TASK INPUTS:
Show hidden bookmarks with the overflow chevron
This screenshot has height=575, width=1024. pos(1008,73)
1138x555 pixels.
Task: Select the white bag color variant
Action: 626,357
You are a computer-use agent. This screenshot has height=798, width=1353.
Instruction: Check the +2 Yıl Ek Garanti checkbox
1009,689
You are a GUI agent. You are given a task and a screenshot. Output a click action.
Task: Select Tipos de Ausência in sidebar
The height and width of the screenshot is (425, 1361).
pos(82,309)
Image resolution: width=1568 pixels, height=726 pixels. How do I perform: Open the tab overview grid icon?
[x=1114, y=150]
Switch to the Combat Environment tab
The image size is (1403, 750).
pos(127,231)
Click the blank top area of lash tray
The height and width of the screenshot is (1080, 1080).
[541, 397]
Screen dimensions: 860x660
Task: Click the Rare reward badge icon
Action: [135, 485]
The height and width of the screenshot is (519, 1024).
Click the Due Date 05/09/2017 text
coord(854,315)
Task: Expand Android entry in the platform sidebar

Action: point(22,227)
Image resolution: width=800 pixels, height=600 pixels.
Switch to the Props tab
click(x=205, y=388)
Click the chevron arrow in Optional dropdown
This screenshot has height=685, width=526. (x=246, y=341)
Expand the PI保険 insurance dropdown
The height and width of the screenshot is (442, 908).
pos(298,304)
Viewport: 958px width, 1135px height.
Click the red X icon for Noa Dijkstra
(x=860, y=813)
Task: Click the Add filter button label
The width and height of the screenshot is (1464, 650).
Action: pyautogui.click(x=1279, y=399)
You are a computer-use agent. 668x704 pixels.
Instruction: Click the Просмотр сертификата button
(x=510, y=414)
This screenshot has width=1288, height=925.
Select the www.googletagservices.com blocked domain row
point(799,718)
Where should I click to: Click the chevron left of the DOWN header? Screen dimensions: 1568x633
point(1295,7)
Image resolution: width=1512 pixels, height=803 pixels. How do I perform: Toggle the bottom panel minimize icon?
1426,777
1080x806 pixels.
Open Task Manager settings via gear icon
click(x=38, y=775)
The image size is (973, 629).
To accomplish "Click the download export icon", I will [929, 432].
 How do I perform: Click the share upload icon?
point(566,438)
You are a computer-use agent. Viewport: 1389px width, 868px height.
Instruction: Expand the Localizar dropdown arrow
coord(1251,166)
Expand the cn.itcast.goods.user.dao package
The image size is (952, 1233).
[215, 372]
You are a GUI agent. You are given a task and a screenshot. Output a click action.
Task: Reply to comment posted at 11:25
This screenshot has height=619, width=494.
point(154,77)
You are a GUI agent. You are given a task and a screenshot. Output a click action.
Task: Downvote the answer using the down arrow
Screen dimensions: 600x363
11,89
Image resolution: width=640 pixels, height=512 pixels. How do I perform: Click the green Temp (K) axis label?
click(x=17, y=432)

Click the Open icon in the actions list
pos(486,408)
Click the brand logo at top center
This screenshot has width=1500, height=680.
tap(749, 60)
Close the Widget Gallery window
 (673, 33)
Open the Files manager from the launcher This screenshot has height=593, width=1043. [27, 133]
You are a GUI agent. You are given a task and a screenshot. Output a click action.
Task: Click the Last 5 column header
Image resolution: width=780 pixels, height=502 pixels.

AIM OF THE EXERCISE:
Transcribe all of the data so that each line matches the source exactly.

RESPONSE AREA:
Show hidden bookmarks with the overflow chevron
This screenshot has height=575, width=1024. pos(1008,73)
1138x555 pixels.
Task: Select the white bag color variant
Action: 626,357
You are a computer-use agent. This screenshot has height=798, width=1353.
Instruction: Check the +2 Yıl Ek Garanti checkbox
1009,689
You are a GUI agent. You are given a task and a screenshot. Output a click action.
Task: Select Tipos de Ausência in sidebar
The height and width of the screenshot is (425, 1361).
pos(82,309)
Image resolution: width=1568 pixels, height=726 pixels. How do I perform: Open the tab overview grid icon?
[x=1114, y=150]
Switch to the Combat Environment tab
The image size is (1403, 750).
pos(127,231)
Click the blank top area of lash tray
The height and width of the screenshot is (1080, 1080).
[541, 397]
Screen dimensions: 860x660
Task: Click the Rare reward badge icon
Action: [135, 485]
The height and width of the screenshot is (519, 1024).
Click the Due Date 05/09/2017 text
coord(854,315)
Task: Expand Android entry in the platform sidebar

Action: point(22,227)
Image resolution: width=800 pixels, height=600 pixels.
Switch to the Props tab
click(x=205, y=388)
Click the chevron arrow in Optional dropdown
This screenshot has height=685, width=526. (x=246, y=341)
Expand the PI保険 insurance dropdown
The height and width of the screenshot is (442, 908).
pos(298,304)
Viewport: 958px width, 1135px height.
Click the red X icon for Noa Dijkstra
(x=860, y=813)
Task: Click the Add filter button label
The width and height of the screenshot is (1464, 650).
Action: pyautogui.click(x=1279, y=399)
You are a computer-use agent. 668x704 pixels.
Instruction: Click the Просмотр сертификата button
(x=510, y=414)
This screenshot has width=1288, height=925.
Select the www.googletagservices.com blocked domain row
point(799,718)
Where should I click to: Click the chevron left of the DOWN header? Screen dimensions: 1568x633
point(1295,7)
Image resolution: width=1512 pixels, height=803 pixels. How do I perform: Toggle the bottom panel minimize icon?
1426,777
1080x806 pixels.
Open Task Manager settings via gear icon
click(x=38, y=775)
The image size is (973, 629).
To accomplish "Click the download export icon", I will [929, 432].
 How do I perform: Click the share upload icon?
point(566,438)
You are a computer-use agent. Viewport: 1389px width, 868px height.
Instruction: Expand the Localizar dropdown arrow
coord(1251,166)
Expand the cn.itcast.goods.user.dao package
The image size is (952, 1233).
[215, 372]
You are a GUI agent. You are given a task and a screenshot. Output a click action.
Task: Reply to comment posted at 11:25
This screenshot has height=619, width=494.
point(154,77)
You are a GUI agent. You are given a task and a screenshot. Output a click action.
Task: Downvote the answer using the down arrow
Screen dimensions: 600x363
11,89
Image resolution: width=640 pixels, height=512 pixels. How do I perform: Click the green Temp (K) axis label?
click(x=17, y=432)

Click the Open icon in the actions list
pos(486,408)
Click the brand logo at top center
This screenshot has width=1500, height=680.
tap(749, 60)
Close the Widget Gallery window
 (673, 33)
Open the Files manager from the launcher This screenshot has height=593, width=1043. [27, 133]
You are a GUI agent. You are given a task and a screenshot. Output a click action.
Task: Click the Last 5 column header
Image resolution: width=780 pixels, height=502 pixels.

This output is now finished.